La Malesia sta affrontando un preoccupante aumento del furto di elettricità legato alle attività di mining di criptovalute. Secondo le autorità, i minatori illegali hanno rubato l’equivalente di 722 milioni di dollari di elettricità pubblica negli ultimi cinque anni. Questa situazione solleva preoccupazioni ambientali ed economiche nel paese.
Consumo energetico esorbitante per il mining di criptovalute
Il mining di criptovalute, in particolare Bitcoin, è un’attività che richiede molta energia. I minatori devono mobilitare importanti risorse elettriche per alimentare le potenti apparecchiature informatiche necessarie alla risoluzione di calcoli complessi. In Malesia, la domanda di elettricità ha spinto alcuni minatori a ricorrere al furto per alimentare le loro operazioni. Questo fenomeno ha evidenziato le sfide normative e di sicurezza poste dall’industria delle criptovalute.
Gli sforzi di repressione delle autorità malesi
Di fronte a questa situazione, le autorità malesi hanno intensificato la loro lotta contro il furto di elettricità legato al mining delle criptovalute. La polizia ha sequestrato e distrutto oltre 1.720 macchine minerarie nel 2021. Sei persone sono state condannate a sei mesi di carcere per questo reato. Nonostante questi sforzi, il problema persiste e continua ad aggravarsi. Le autorità prevedono di rafforzare ulteriormente le misure di sorveglianza e le sanzioni per scoraggiare tali attività illegali.
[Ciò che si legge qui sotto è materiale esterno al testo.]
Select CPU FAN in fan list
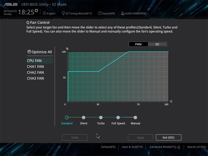 tap(40, 61)
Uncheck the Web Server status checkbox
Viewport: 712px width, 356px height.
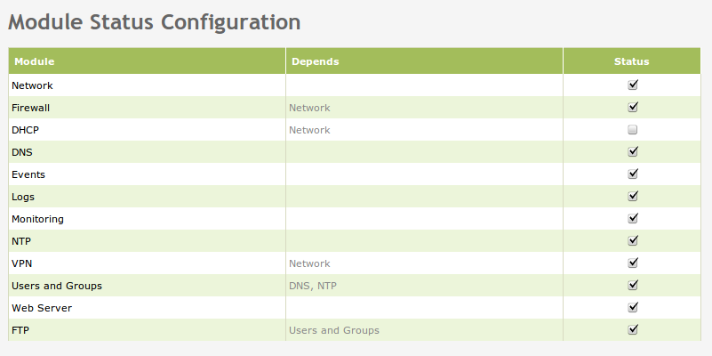[633, 308]
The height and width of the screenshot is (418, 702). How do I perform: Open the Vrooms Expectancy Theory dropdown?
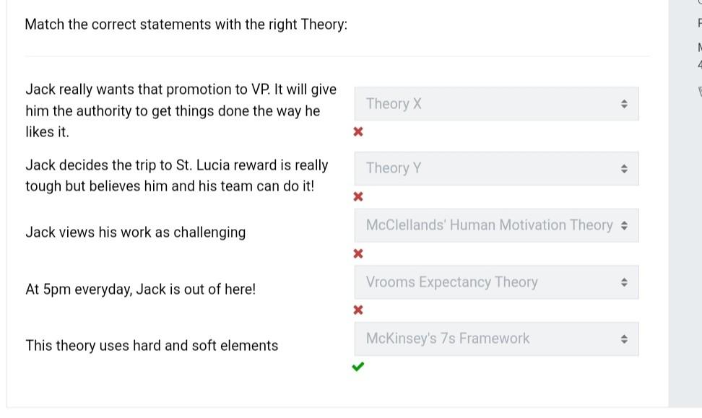[496, 282]
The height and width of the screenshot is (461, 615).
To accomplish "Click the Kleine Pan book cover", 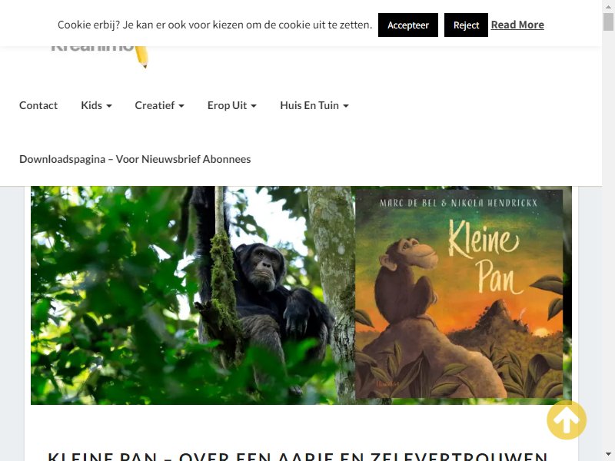I will 459,294.
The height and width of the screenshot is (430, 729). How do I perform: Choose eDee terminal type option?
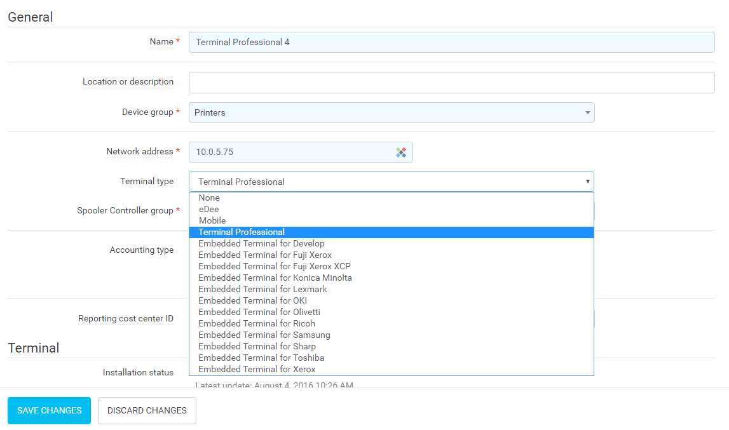(x=208, y=210)
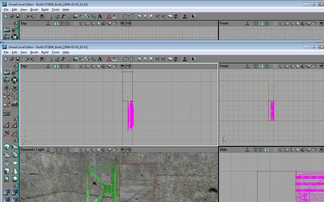Open the Brush menu in lower editor window

point(34,52)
Le conseguenze economiche e ambientali
Il furto massiccio di elettricità da parte di minatori illegali ha un impatto economico importante per la Malesia. Si stima che queste attività abbiano comportato un costo di circa 2 milioni di ringgit (423 197 euro) per la rete elettrica nazionale. Oltre all’aspetto finanziario, questo consumo eccessivo di elettricità solleva anche preoccupazioni ambientali, poiché la Malesia dipende ancora in larga misura dai combustibili fossili.